Here is one such example: Excessive foaming detergent may look great to the customer, but it may ultimately prove difficult to rinse away. This situation can leave white streaks or spots on vehicles and reduce the ability of the drying agent to shed water. Kramer notes that excessive dosing of a drying agent also retards drying rather than improving it. If vehicles are exiting a tunnel and they are not bone-dry, many operators tend to “turn up” the drying agent. This change may have the opposite effect desired and may produce wetter vehicle output.
Landa agrees, noting that streaks, spots and run-out trails will be visible if too much chemistry is applied. Overuse results in poor rinsing that leaves detergent residue and foam on vehicle surfaces. Further, if a wash is using reclaimed water, Landa warns that excess foaming of the reclaim system and/or excessive colored-water runout may make a customer think his or her vehicle has a radiator leak.
More best practices
When it comes to additional chemistry best practices, Landa turns his attention to carwash water. Water is one of the most important “product chemistries” of a carwash, and it is often overlooked and underappreciated. Questions an operator should consider involving chemistry and water include:
- How hard or soft is the provided city water?
- Is the quality consistent enough to deliver the clean and shiny vehicle customers desire?
- Can a wash save money on sewer bills by installing a reclaim unit?
“Work with real water experts — reverse osmosis and water reclaim — to have them provide professional advice that will help you save money, make money and make your life easier,” Landa suggests.

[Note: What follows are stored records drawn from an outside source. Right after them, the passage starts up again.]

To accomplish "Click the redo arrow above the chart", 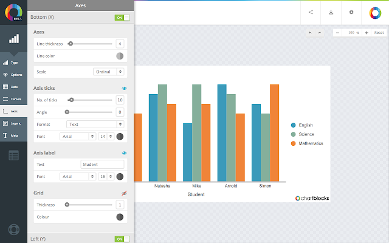I will 320,33.
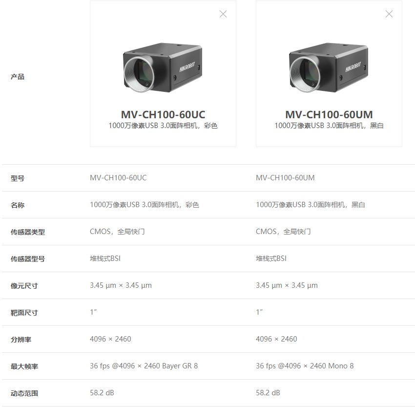Click the 4096 × 2460 resolution for 60UM
The image size is (415, 407).
coord(276,339)
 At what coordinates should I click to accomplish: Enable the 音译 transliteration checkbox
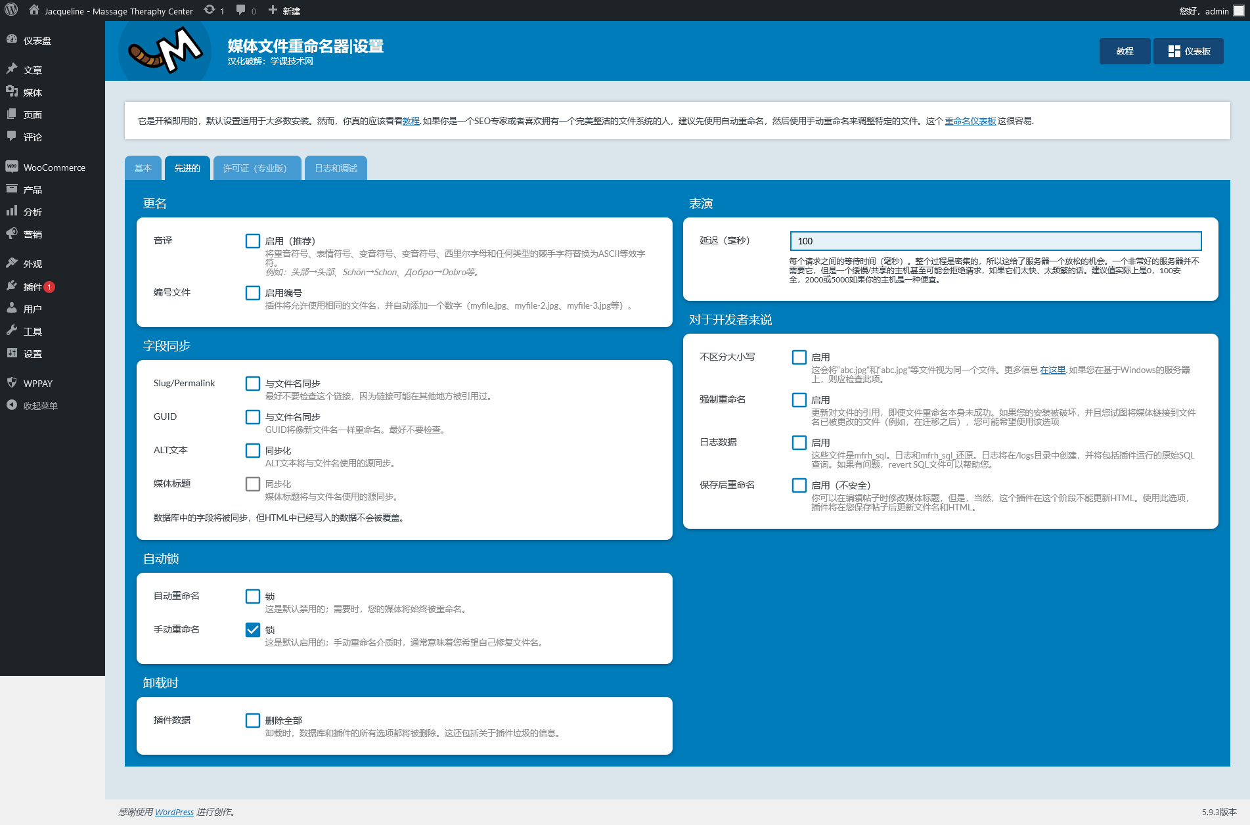pyautogui.click(x=253, y=241)
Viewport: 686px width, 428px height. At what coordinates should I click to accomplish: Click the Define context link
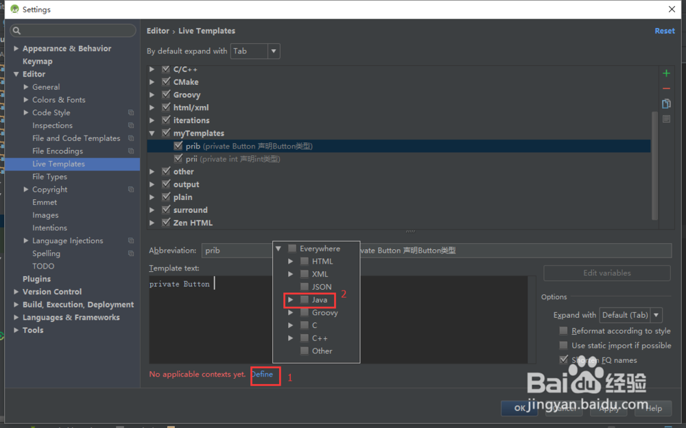coord(265,375)
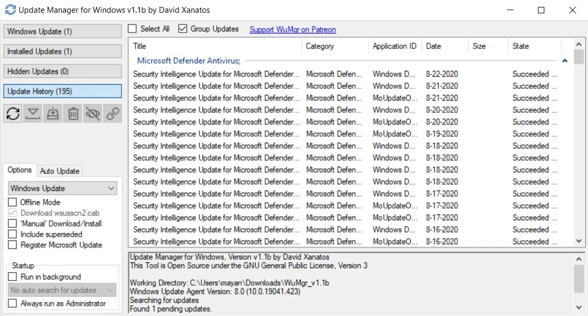
Task: Click the download updates icon
Action: [33, 113]
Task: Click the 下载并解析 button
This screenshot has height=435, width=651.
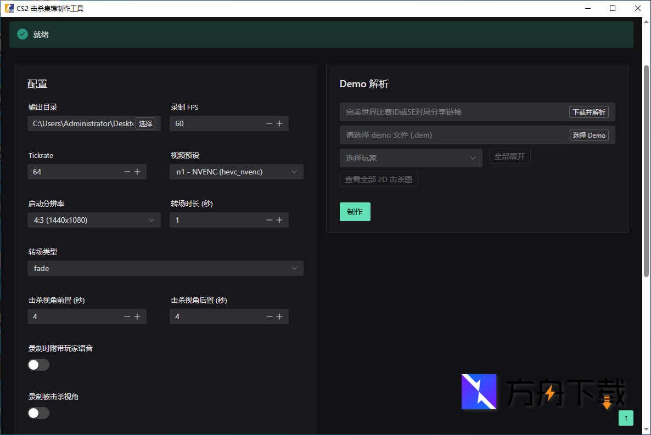Action: [589, 111]
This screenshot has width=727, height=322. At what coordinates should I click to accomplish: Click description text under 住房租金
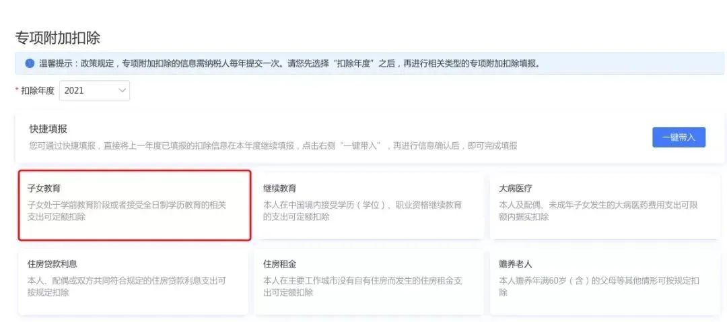pyautogui.click(x=363, y=286)
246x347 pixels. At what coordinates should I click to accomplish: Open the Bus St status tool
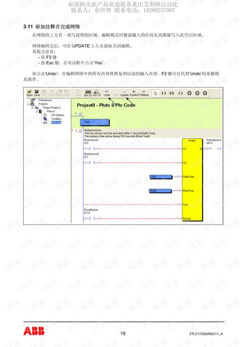tap(88, 93)
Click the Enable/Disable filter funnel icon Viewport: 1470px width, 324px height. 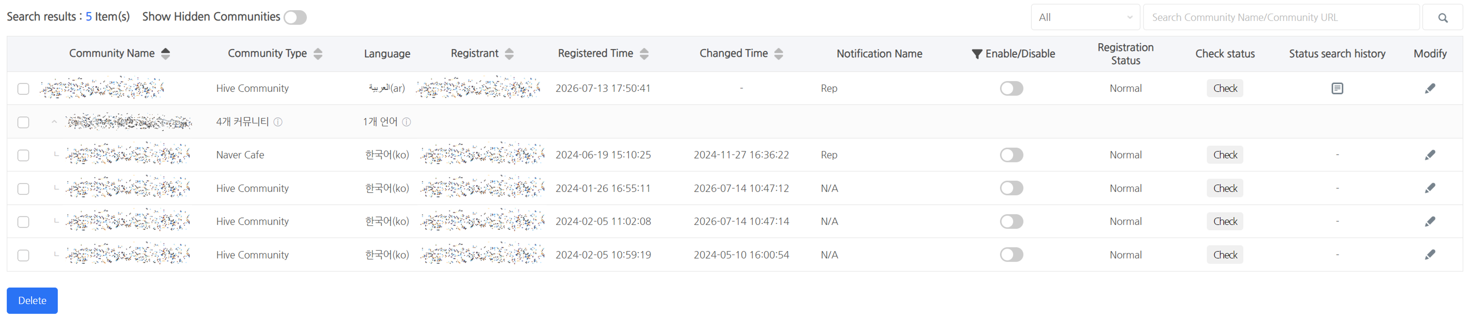pos(976,54)
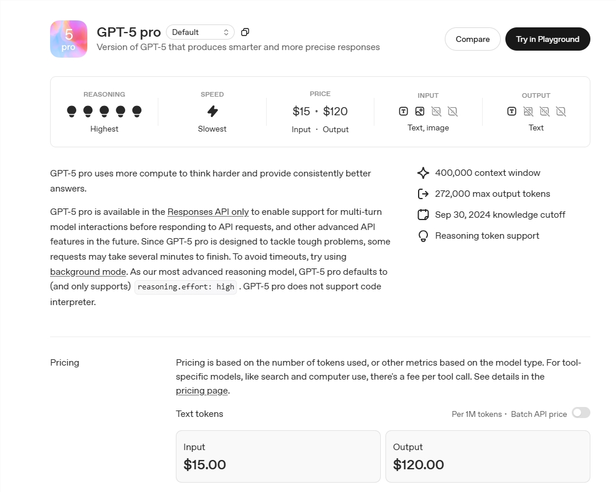Click the GPT-5 pro model logo icon

(x=68, y=38)
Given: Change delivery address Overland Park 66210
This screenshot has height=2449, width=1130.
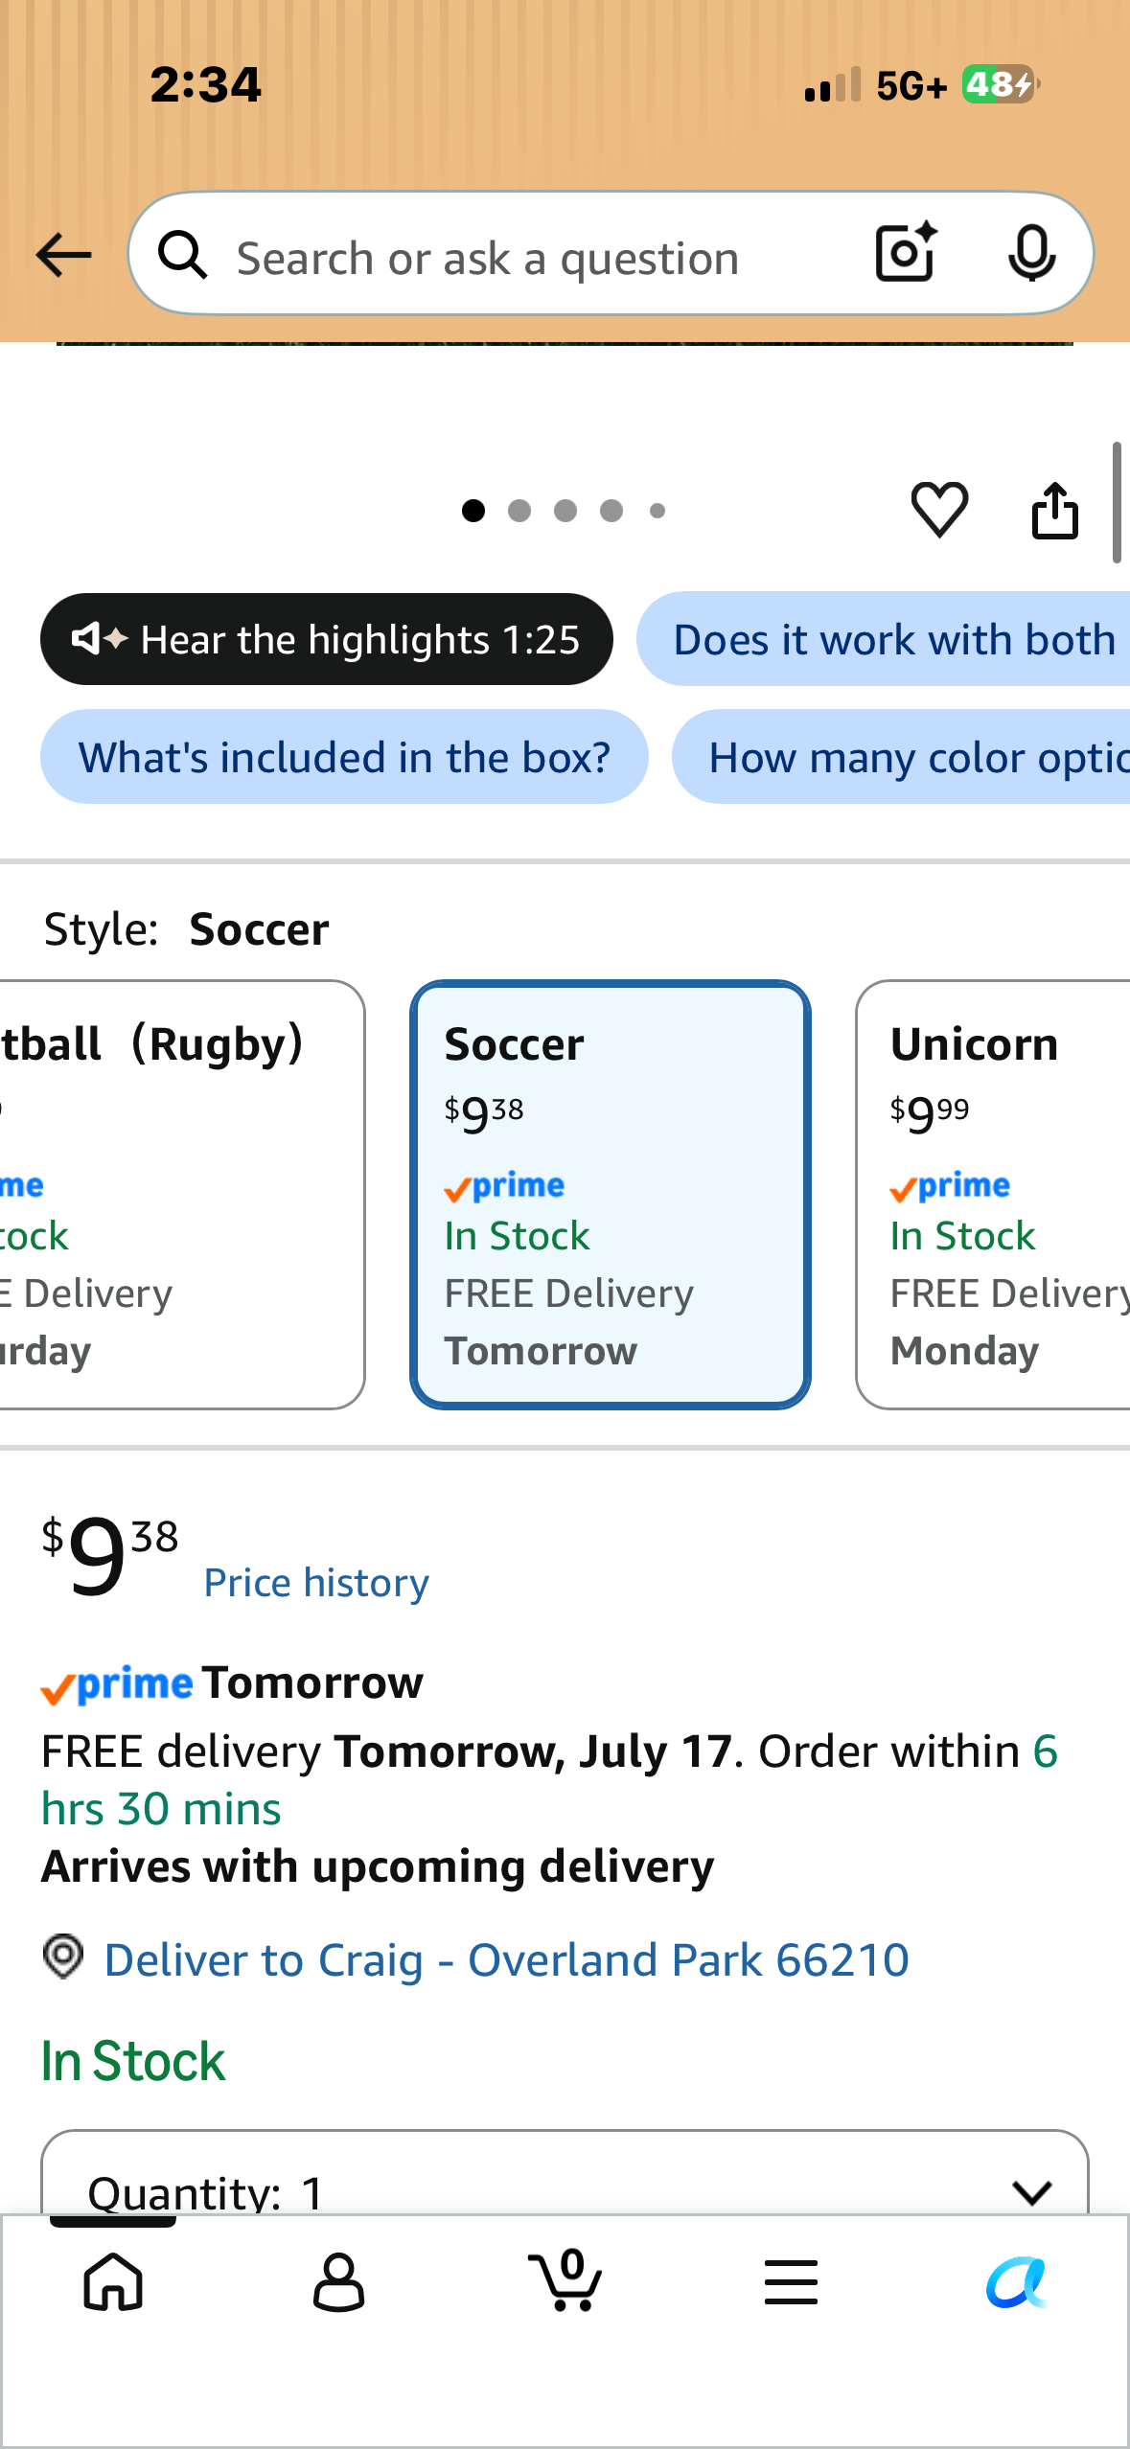Looking at the screenshot, I should coord(506,1959).
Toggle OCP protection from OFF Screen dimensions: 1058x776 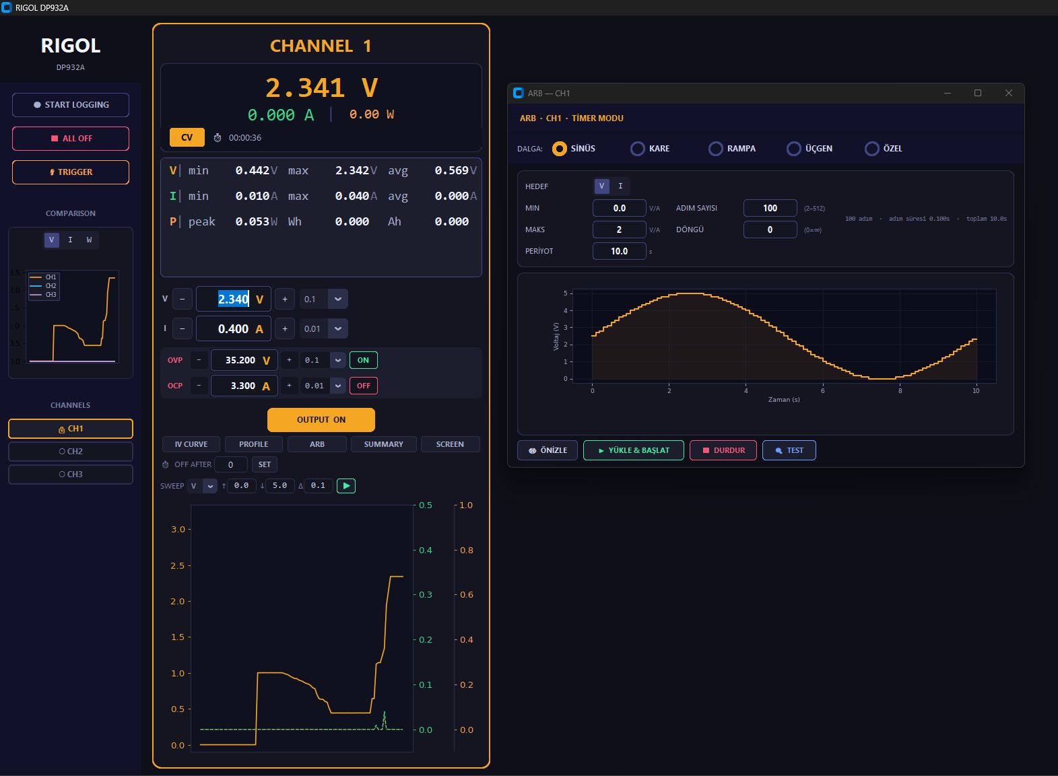(x=363, y=386)

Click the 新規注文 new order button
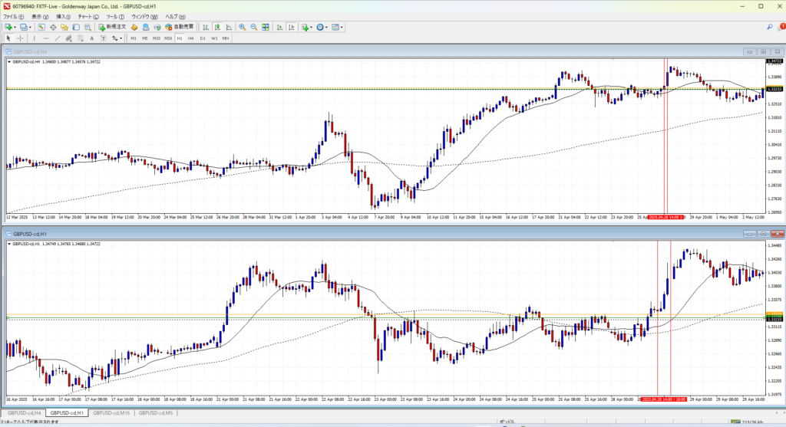click(111, 27)
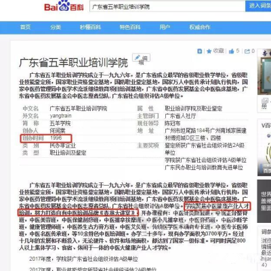The width and height of the screenshot is (271, 271).
Task: Click the 进入词条 search button
Action: click(258, 6)
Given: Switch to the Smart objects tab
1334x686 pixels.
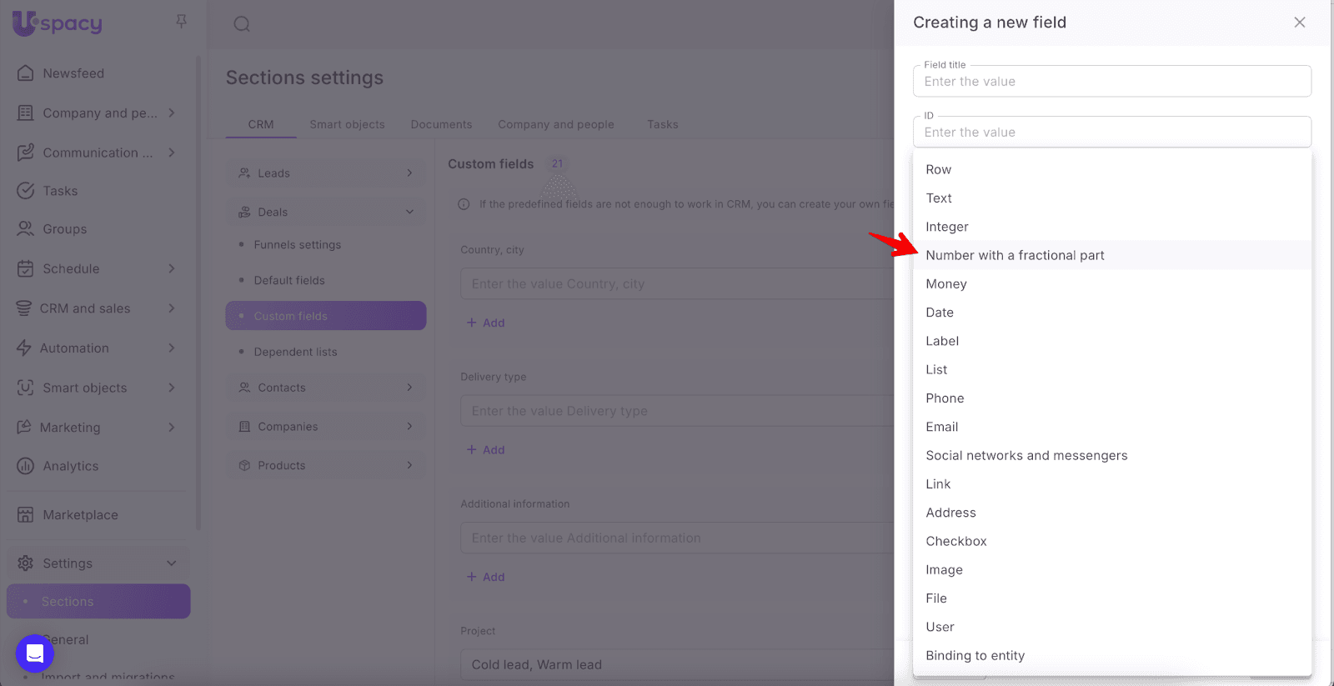Looking at the screenshot, I should click(347, 124).
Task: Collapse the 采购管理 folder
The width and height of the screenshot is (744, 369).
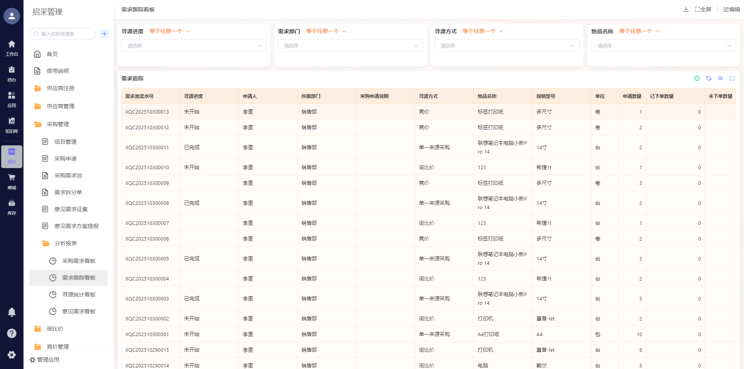Action: coord(58,124)
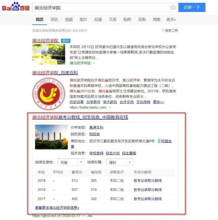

Next, great chemistry maintenance practices are important, and they include minimizing open container evaporation by replacing bungs and caps. Landa states that employees and owners should label all secondary containers and follow all personal protection equipment (PPE) recommendations for each product to ensure safety. Finally, always work with a trusted chemical manufacturer or supplier to design a tailor-made product line that is optimized for each location.
Kramer reminds owners, managers and employees to always wear protective equipment when handling chemicals, even when moving a hose or dip tube from one container to another. Goggles or a face mask and rubber gloves are always suggested. Even a mild foaming detergent has the potential to irritate eyes, and other strong detergents may present even greater hazards.
To avoid chemistry issues in the storeroom, Landa notes that chemical storage areas should include protection from extreme temperatures. Owners will want to insulate the container bottoms from cold cement slab contact. To stay organized, store like products in groups — e.g., low pH, high pH, solvents, etc. — and separate these groups per guidelines on the safety data sheets (SDSs) to avoid an adverse reaction if a spill of both groups occurs. Also, rotating the chemical stock is important to ensure proper storage.
“All chemicals should only be stored in their original containers with proper labeling in place,” Kramer concludes. “Avoid using secondary containers, pails, bottles or the like to store or transport small amounts of chemicals. SDSs should be readily available — not in a locked office — and kept current.”
Mark Martin is a freelance contributor.